In a week when North Korea posted a homemade video showing the U.S. Capitol building being destroyed by a missile, what more logical response could Hollywood offer than a macho thriller about a Secret Service agent who takes on North Korean terrorists who attack the White House? The first of two similarly themed action dramas set for this year ("White House Down" arrives in June), "Olympus Has Fallen" will put to the test the question of whether American audiences are ready, 12 years after 9-11, to watch, strictly as disposable popcorn entertainment, a film in which the United States and some of its most prominent landmarks are devastated by foreign terrorists.

The answer almost undoubtedly will be yes, as the tough-guy former agent played by Gerard Butler gets to kick a whole lot of bad-guy butt while trying to rescue the president. Although this is the sort of film in which the fate of the world hinges, when all is said and done, on the outcome of a one-on-one martial arts contest, director Antoine Fuqua's notably bloody child of Die Hard still generates a fair amount of tension and produces the kind of nationalistic outrage that rock-ribbed Americans will feel in their guts. Foreign revenue should be hefty as well, especially in countries where many viewers will get a thrill watching Washington get the sort of treatment usually reserved for places like Baghdad and Kabul.

Either due to incredible clairvoyance on the parts of first-time screenwriters Creighton Rothenberger and Katrin Benedikt or just through one of those twists of fate, the film arrives just as North Korea has made anti-U.S. saber-rattling an almost daily exercise. So it seems uncannily timely that the brilliant bad guy here is a (supposedly) rogue North Korean who leads a bunch of skilled commandos on a raid of the White House that nets them the president and several key members of his staff as hostages. No doubt bootleg copies of the film will make their way to Kim Jong Un, who might be simultaneously offended and delighted at the opportunity to further rouse his subjects by showing them how much the enemy hates them.

At its core, however, "Olympus" is like an '80s or '90s genre item in which Clint Eastwood, Bruce Willis or Mel Gibson outwitted and outmuscled shrewd, more formidably armed opponents. Like Eastwood in "In the Line of Fire," Butler (who also produced) plays a disgraced presidential agent sidelined and haunted by a fluky failure (detailed in a 10-minute prologue) who suddenly and inadvertently finds himself back in the thick of a crisis.

▶ _RECORDS SHOWN_:
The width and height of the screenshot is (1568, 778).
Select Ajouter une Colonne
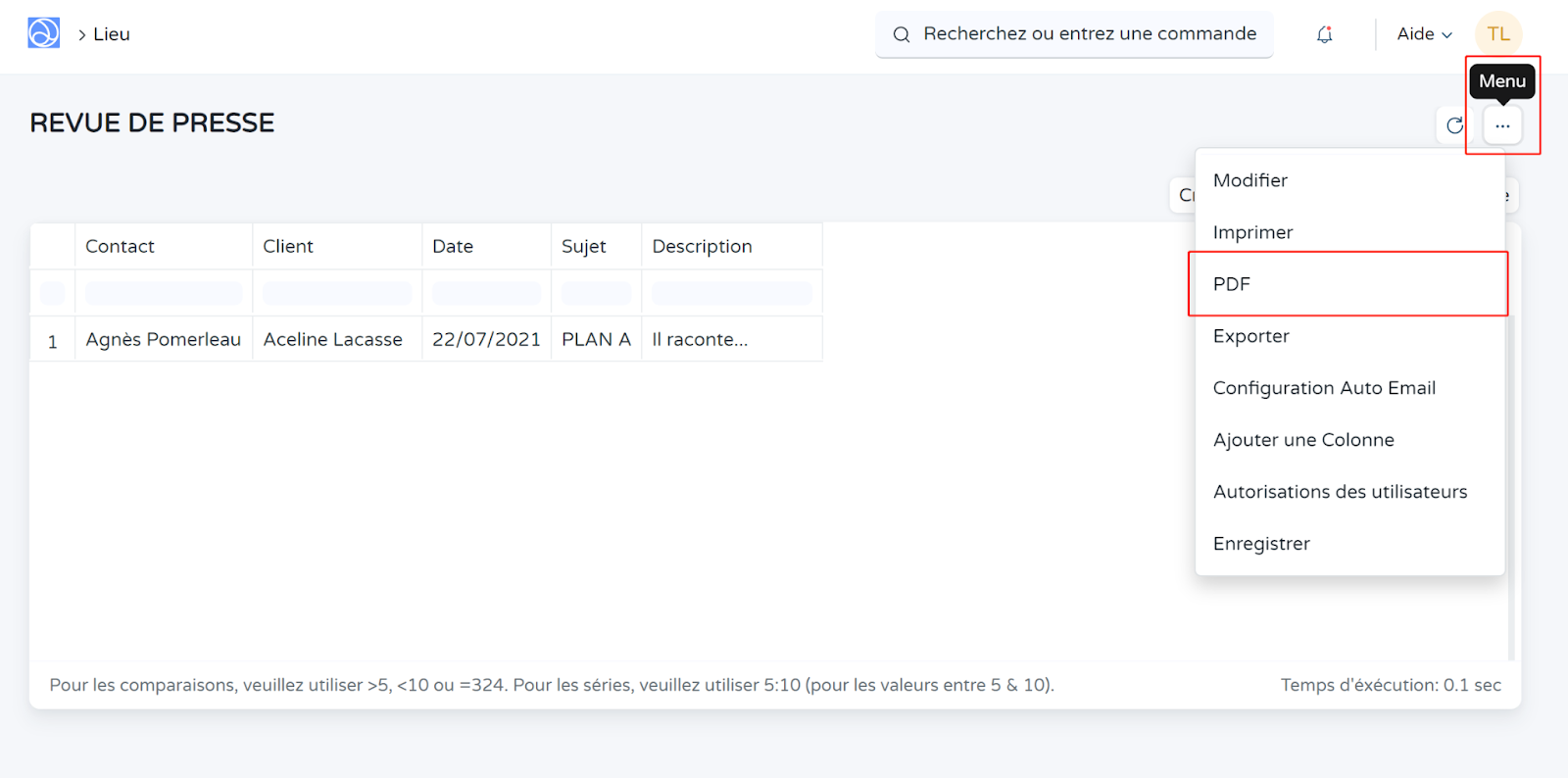click(x=1303, y=440)
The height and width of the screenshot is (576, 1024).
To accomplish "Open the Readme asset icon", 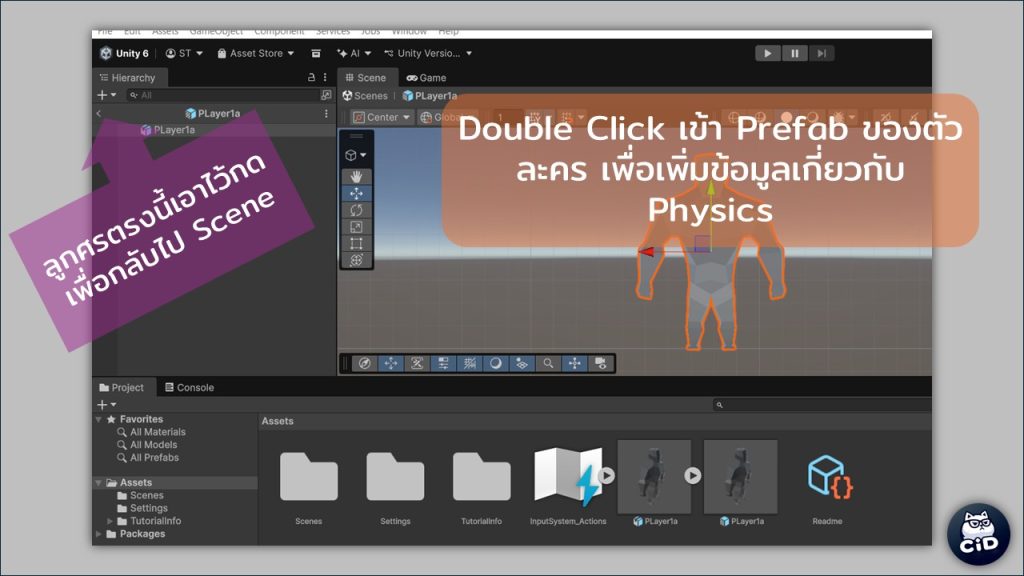I will coord(827,478).
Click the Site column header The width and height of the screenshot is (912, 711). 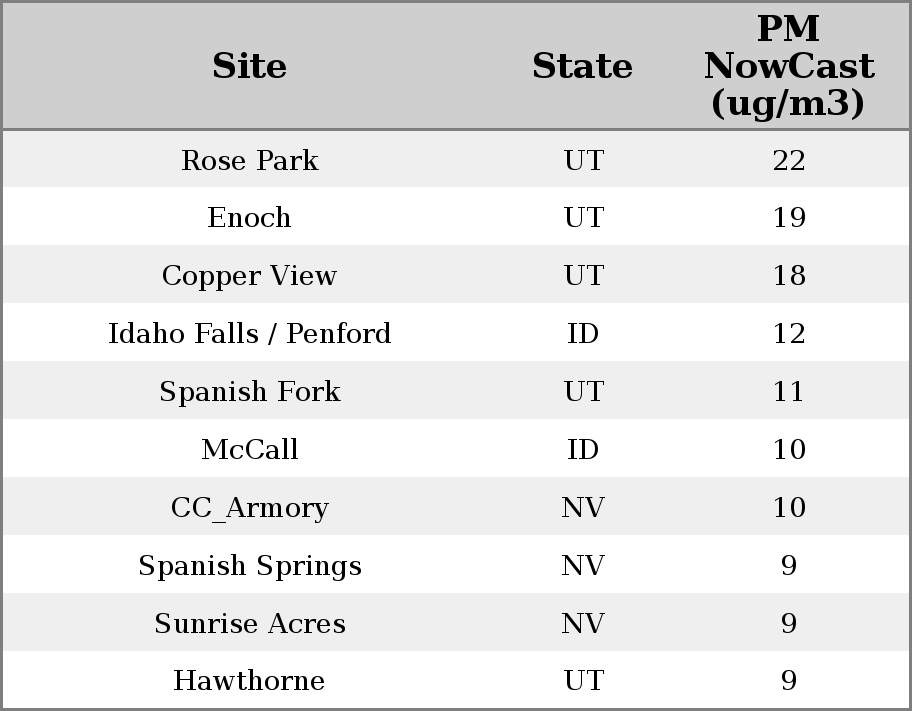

▶ _TASK INSTRUCTIONS_:
Using the film review above, answer the following:
1. Which similarly themed action drama is set to arrive in June?
2. Who directed "Olympus Has Fallen"?
3. How long is the prologue that details the agent's failure?

▶ _ANSWER TO THIS EXERCISE_:
1. "White House Down"
2. Antoine Fuqua
3. 10 minutes